> _Required work_: Below are the records. Retype, exactly, the lines from the first through the line with "You are a computer-use", and leave out the pictures.

> _Input for this task_:
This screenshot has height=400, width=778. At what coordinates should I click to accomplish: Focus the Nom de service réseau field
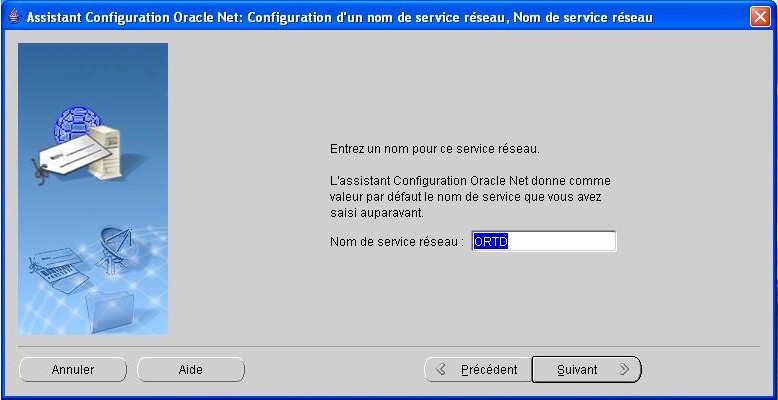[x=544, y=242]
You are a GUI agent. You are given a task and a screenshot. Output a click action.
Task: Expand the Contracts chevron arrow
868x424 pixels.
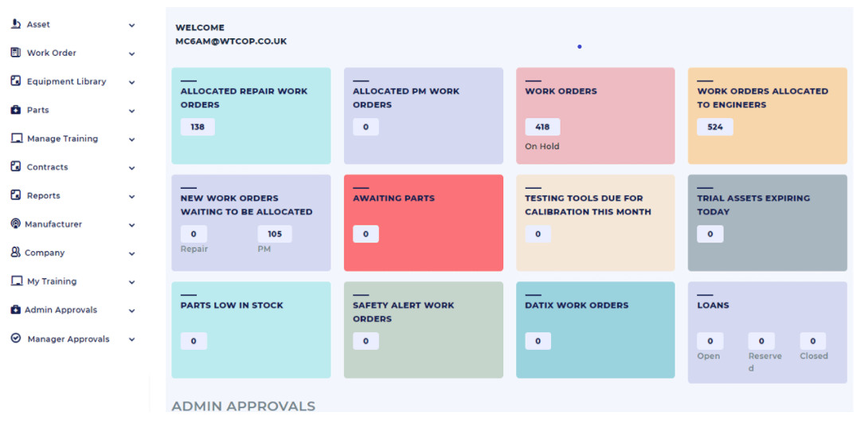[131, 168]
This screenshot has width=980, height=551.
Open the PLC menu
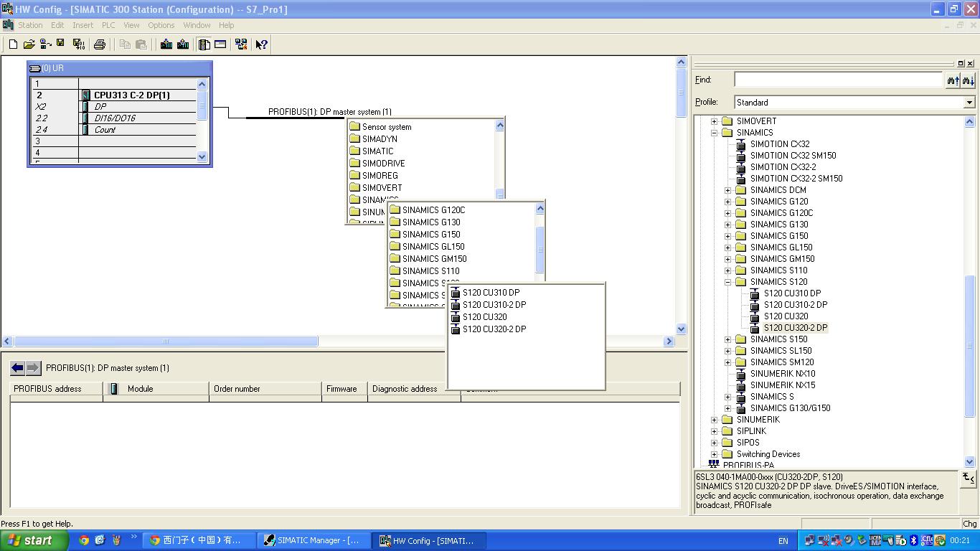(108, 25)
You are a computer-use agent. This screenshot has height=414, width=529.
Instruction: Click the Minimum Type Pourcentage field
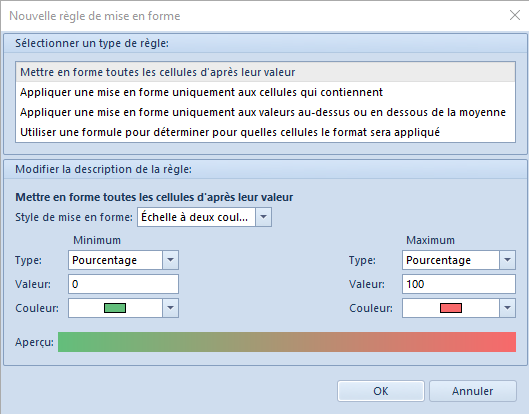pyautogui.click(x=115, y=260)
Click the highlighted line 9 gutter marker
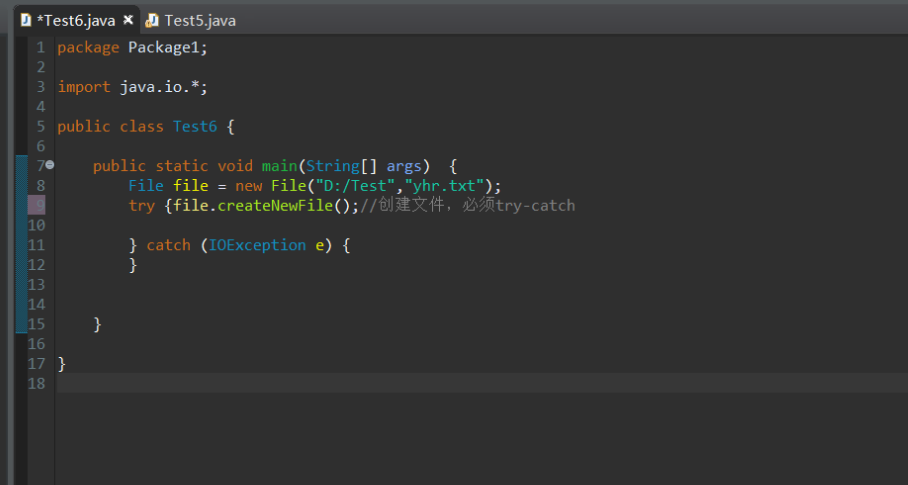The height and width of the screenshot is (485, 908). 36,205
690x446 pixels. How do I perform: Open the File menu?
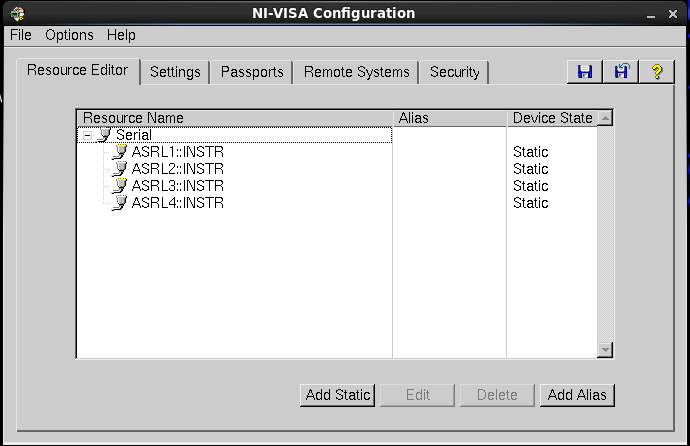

> _Response_:
This screenshot has height=400, width=778. At what coordinates should I click to accomplish: Focus the Nom de service réseau field
[x=544, y=242]
You are a GUI agent. You are given a task and a screenshot. Output a click action.
Task: Expand the Contracts chevron arrow
868x424 pixels.
[131, 168]
This screenshot has width=980, height=551.
Open the PLC menu
(108, 25)
You are a computer-use agent. This screenshot has height=414, width=529.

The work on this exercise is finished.